Von Volker Riebartsch - 11.06.2007, 07:20

Tiger, Leopard, Vista: Betriebssysteme im Vergleich

Mit Mac-OS X 10.5 will Apple Windows Vista Paroli bieten. Das neue Mac-System ist auf Oktober verschoben, eine Betaversion will Apple zur WWDC im Juni präsentieren. Der Vergleich beider Systeme zeigt, wo Apple derzeit die Nase vorn hat – und wo Mac-OS X 10.5 noch verbessert werden muss.

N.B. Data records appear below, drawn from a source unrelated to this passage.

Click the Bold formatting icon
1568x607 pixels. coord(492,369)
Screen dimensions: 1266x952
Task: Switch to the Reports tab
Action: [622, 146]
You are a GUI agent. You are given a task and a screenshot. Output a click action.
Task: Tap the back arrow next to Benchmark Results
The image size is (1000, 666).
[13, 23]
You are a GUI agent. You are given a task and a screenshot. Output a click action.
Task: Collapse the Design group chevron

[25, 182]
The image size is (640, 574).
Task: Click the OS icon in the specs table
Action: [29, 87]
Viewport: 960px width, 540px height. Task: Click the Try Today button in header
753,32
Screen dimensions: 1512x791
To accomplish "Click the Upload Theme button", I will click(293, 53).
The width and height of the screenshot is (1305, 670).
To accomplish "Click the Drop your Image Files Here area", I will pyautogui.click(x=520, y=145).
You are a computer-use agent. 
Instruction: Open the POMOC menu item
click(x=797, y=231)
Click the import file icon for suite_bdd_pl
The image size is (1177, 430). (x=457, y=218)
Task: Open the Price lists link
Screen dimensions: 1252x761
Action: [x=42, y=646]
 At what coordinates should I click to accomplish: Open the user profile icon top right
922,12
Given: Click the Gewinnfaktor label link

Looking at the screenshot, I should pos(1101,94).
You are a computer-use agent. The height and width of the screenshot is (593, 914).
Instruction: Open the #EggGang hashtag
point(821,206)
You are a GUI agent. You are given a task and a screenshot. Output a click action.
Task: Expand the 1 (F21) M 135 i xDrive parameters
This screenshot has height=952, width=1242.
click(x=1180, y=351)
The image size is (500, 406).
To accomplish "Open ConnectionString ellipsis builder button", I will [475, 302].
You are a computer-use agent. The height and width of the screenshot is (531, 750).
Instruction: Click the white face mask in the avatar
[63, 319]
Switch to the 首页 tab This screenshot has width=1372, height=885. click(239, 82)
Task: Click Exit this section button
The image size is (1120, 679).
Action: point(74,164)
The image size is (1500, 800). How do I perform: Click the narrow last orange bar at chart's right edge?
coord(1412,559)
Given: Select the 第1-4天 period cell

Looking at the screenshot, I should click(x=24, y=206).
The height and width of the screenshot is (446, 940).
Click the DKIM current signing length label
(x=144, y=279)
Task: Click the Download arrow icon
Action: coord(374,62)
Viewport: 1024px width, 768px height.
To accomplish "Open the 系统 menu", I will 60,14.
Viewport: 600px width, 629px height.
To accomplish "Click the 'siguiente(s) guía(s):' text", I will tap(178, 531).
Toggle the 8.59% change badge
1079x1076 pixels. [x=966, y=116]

Setzt man heute einen Mac-Anwender an einen Windows-PC unter Vista, wird er sich relativ schnell zurecht finden und mit dem System arbeiten können. Bedienung und Funktionalität der beiden Systeme haben sich – zumindest seit der Vorstellung von Vista – erheblich angenähert.
Das war nicht immer so. Wer wie der Autor seit zwanzig Jahren mit dem Mac arbeitet und immer mal wieder die jeweils aktuellen Windows-Versionen nutzen muss, mag sich erinnern: Ob Windows 3.11, NT oder auch Windows 95, noch nie reichte ein Windows-Betriebssystem im punkto Bedienkomfort so sehr an das gerade aktuelle Mac-System wie Vista an Mac-OS X 10.4.
Neben der reinen Bedienung bieten beide Systeme inzwischen auch bei den im Lieferumfang enthaltenen Programmen oder Systemapplikationen ähnliche Funktionen, als Beispiel seien hier nur die Widgets/Gadgets, die Volltextsuche oder iPhoto/Windows-Fotogalerie genannt. Während Microsoft die Vorstellung von Vista unlängst hinter sich gebracht hat, ist Mac-OS X 10.5 gerade auf den Monat Oktober verschoben worden.
Der Vergleich des aktuellen Mac-Betriebssystems und der bereits bekannten Neuerungen von Leopard (Mac-OS X 10.5) mit denen von Vista zeigt, dass Apple noch an einigen Stellen nachbessern muss.

Alles nur geklaut?

Die Diskussion, ob Teile des neuen Microsoft-Betriebssystems schlichtweg von Apple „geklaut“ sind, wie es einige Mac-Anwender sehen, ist eher müßig. Natürlich weisen viele Vista-Elemente Parallelen zum Mac auf, einiges ist schlichtweg inzwischen gleich und somit Öl im Feuer der Mac-Anwender, die von einer schlechten Kopie sprechen. Auf der anderen Seite hat Microsoft bereits auf der Professional Developers Conference (PDC) 2003 öffentlich seine Pläne für Funktionen genannt, die in Vista (damaliger Codename „Longhorn“) integriert werden sollten.
Unter anderem wurde hier erstmals die Spotlight-verwandte Volltextsuche genannt. Etwa zeitgleich stellte Apple Mac-OS X 10.3 (Panther) vor, die Spotlight-Suche kam erst ein Jahr später mit dem noch aktuellen System 10.4, als übrigens Google die Websuche über Metadaten auch bereits im Angebot hatte. Sicherlich sind aber auch einige Ideen der jeweils aktuellen Mac-Betriebssysteme in die Entwicklung von Vista eingeflossen. Die Entwickler beider Lager lassen sich wohl gegenseitig vom Tun der jeweils anderen „inspirieren“.